Yesterday, Pat Mora shared her poem, “Spanish,” and tagged her friend, Naomi Shihab Nye. Naomi responds, “Wow! This is very cool and I love all the poems. Here is a poem for one of my poetry heroes, Mahmoud Darwish, and I believe it links to the other poems because there is also a sense of being an ‘outsider’ in some way, from the world around you, but finding a way to move and to survive, even elegantly, in that pain and separation. He wrote only in Arabic, though he was utterly fluent in English. He heard the music many of his countrymen and women stopped hearing -- after decades of frustration and humiliation.

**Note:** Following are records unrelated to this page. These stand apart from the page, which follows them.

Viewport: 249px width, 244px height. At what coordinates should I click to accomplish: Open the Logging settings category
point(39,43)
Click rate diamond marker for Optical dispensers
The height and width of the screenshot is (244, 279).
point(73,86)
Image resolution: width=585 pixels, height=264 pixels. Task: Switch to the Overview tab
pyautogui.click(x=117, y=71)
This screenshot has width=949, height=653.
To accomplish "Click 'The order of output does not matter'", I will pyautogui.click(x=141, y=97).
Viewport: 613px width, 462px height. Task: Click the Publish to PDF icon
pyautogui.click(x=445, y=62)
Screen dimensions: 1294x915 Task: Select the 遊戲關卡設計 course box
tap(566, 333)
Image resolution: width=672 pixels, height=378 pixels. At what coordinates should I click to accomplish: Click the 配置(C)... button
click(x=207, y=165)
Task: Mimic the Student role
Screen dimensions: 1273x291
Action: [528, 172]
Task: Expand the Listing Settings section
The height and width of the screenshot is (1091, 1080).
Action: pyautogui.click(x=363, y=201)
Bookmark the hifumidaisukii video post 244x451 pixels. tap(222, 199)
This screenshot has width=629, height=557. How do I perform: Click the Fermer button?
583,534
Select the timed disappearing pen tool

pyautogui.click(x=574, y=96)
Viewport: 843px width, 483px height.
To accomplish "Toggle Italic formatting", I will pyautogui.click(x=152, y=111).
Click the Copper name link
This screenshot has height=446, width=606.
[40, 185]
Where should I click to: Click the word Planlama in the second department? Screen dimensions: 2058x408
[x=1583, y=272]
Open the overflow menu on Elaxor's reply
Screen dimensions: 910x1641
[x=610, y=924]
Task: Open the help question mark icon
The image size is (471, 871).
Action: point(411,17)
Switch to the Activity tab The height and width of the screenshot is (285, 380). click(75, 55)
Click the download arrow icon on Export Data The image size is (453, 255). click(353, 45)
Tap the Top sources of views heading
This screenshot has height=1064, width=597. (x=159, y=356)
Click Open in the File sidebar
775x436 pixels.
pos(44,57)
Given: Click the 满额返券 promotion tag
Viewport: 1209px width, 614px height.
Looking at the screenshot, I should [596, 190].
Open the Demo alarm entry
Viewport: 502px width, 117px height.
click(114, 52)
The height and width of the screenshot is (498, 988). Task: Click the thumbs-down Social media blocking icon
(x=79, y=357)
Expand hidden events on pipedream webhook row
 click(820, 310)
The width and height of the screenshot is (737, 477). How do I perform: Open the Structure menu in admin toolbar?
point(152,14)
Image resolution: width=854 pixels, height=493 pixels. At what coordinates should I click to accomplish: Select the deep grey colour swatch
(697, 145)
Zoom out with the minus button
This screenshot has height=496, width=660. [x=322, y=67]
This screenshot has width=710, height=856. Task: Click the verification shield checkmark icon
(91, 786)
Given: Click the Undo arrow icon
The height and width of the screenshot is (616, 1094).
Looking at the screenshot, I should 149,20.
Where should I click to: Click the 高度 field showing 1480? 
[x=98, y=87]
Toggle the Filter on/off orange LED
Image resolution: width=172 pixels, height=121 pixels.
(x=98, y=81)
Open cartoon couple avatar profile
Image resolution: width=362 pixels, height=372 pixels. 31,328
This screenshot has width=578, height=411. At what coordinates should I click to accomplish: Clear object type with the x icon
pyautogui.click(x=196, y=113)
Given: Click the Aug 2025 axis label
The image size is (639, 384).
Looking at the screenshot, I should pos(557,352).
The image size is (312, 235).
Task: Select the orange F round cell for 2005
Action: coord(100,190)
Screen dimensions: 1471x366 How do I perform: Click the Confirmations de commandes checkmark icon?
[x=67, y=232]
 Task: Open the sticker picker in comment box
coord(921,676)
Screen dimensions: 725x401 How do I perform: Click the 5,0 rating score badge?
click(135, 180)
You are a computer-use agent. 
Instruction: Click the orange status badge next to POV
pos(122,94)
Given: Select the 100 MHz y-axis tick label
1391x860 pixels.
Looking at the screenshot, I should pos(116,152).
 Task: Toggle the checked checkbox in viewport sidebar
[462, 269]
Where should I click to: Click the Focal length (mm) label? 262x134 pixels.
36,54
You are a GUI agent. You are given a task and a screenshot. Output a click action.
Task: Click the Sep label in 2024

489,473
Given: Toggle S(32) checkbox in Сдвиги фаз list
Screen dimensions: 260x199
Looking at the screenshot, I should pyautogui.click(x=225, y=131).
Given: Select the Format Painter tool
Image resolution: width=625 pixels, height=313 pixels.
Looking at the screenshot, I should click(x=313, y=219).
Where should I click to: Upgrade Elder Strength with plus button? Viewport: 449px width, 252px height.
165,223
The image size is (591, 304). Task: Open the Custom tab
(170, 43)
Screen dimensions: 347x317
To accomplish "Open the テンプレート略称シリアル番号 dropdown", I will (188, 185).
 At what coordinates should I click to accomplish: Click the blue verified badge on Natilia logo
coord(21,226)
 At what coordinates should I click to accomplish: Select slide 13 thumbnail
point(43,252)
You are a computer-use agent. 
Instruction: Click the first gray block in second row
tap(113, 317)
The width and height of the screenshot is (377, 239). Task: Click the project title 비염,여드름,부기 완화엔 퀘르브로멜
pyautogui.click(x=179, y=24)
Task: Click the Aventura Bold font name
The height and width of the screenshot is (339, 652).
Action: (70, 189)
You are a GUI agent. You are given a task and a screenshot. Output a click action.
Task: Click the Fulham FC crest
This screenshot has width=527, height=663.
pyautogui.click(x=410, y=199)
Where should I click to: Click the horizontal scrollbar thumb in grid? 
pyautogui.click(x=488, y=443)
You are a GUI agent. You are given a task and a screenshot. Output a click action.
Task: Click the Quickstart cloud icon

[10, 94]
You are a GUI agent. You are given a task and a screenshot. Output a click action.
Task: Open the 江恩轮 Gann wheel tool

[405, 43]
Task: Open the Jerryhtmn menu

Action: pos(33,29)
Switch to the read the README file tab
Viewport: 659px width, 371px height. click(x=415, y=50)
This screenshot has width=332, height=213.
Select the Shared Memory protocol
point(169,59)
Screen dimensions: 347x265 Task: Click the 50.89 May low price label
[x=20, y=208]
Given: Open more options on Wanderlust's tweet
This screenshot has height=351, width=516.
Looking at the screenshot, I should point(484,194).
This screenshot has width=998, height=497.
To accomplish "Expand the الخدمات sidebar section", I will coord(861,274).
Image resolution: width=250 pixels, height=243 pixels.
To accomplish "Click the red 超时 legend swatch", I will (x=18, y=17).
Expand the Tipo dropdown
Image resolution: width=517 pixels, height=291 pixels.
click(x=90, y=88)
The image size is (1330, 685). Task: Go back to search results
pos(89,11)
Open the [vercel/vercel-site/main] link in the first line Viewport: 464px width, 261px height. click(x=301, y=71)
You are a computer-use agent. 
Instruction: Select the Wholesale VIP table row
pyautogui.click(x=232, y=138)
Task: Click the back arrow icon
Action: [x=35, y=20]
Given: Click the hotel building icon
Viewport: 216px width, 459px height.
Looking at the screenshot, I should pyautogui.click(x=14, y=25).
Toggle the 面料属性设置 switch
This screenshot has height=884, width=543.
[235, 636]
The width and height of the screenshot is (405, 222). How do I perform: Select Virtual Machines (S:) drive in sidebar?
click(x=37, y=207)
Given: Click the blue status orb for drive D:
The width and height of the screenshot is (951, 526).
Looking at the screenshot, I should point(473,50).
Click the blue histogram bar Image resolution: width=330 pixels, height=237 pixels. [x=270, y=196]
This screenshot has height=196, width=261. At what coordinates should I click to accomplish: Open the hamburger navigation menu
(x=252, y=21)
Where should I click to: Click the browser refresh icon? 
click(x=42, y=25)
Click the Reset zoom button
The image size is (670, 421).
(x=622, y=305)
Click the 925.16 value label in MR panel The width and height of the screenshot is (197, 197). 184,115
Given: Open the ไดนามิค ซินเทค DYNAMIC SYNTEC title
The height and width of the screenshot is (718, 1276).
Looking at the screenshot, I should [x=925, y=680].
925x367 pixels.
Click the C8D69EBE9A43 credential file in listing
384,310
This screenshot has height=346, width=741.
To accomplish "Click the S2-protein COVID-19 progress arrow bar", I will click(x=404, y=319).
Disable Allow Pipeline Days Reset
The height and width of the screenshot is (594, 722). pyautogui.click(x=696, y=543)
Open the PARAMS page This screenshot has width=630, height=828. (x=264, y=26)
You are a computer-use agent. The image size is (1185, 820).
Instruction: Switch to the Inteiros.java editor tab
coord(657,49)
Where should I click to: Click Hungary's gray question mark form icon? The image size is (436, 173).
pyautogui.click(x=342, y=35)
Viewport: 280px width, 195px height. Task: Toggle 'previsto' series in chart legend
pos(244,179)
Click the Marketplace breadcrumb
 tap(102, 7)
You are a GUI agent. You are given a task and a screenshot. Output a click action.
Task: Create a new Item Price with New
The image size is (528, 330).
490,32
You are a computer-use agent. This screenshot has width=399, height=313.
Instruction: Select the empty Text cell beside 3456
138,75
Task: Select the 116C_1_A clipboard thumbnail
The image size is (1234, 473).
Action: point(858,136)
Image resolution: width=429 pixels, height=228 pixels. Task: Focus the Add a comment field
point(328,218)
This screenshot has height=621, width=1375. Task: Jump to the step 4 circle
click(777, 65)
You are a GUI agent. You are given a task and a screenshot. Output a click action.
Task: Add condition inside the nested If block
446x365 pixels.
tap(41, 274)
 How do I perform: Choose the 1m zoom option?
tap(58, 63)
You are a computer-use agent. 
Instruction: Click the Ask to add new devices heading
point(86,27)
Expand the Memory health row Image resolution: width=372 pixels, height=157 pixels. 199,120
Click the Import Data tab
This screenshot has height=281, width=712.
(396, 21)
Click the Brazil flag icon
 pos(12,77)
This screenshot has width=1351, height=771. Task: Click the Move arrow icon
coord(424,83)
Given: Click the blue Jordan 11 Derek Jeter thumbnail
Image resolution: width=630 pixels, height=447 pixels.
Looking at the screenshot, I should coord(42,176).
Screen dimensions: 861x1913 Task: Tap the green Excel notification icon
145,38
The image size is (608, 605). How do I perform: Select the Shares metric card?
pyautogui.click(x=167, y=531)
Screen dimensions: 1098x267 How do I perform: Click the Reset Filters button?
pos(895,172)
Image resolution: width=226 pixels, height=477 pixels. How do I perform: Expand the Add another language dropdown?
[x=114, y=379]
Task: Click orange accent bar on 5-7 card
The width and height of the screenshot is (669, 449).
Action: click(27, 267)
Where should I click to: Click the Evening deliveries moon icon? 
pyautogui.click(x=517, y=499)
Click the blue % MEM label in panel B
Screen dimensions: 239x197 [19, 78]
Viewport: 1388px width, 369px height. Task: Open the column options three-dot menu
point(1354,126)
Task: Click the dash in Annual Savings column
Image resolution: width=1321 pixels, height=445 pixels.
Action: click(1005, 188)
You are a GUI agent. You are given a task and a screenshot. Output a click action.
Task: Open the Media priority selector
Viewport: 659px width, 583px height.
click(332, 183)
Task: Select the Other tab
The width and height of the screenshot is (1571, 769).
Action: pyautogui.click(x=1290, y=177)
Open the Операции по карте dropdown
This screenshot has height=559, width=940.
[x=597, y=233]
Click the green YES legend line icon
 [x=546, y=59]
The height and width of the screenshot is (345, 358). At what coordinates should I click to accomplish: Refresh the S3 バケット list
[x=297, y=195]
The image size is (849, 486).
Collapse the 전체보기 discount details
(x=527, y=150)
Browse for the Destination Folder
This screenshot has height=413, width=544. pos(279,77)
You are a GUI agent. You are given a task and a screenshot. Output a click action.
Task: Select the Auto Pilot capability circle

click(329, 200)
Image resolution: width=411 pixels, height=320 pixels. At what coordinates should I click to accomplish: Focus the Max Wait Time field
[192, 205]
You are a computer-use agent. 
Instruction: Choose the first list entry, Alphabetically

He deserves Leslea's bouquet too. And if sense is ever made of the horrible conflict in Palestine/Israel, if justice is ever embodied -- I think he'll be there in spirit to accept it.” Here is her moving tribute.
ENDURE
For Mahmoud Darwish, 1942-2008
By Naomi Shihab Nye
Mahmoud, so spare inside your elegant suit,
you moved across stony fields, bent to brush
the petals of a flower, didn't pick it.
Closed your eyes, though, holding one hand with the
other, carrying blossoms back to the page.
For those who would never walk a field or bend down,
you carried cries of a lost goat and
a people, without stumbling.
Streaks of tears mapping soft cheeks,
large and somber glasses,
the edgy poke of thin shoulders --
you stood a bit to the side, hand over heart,
lifting a glass, toasting the sadness
of wandering wind. We lived there, brother,
in your poems, with our heartbroken mothers
and fathers, our fists of sage.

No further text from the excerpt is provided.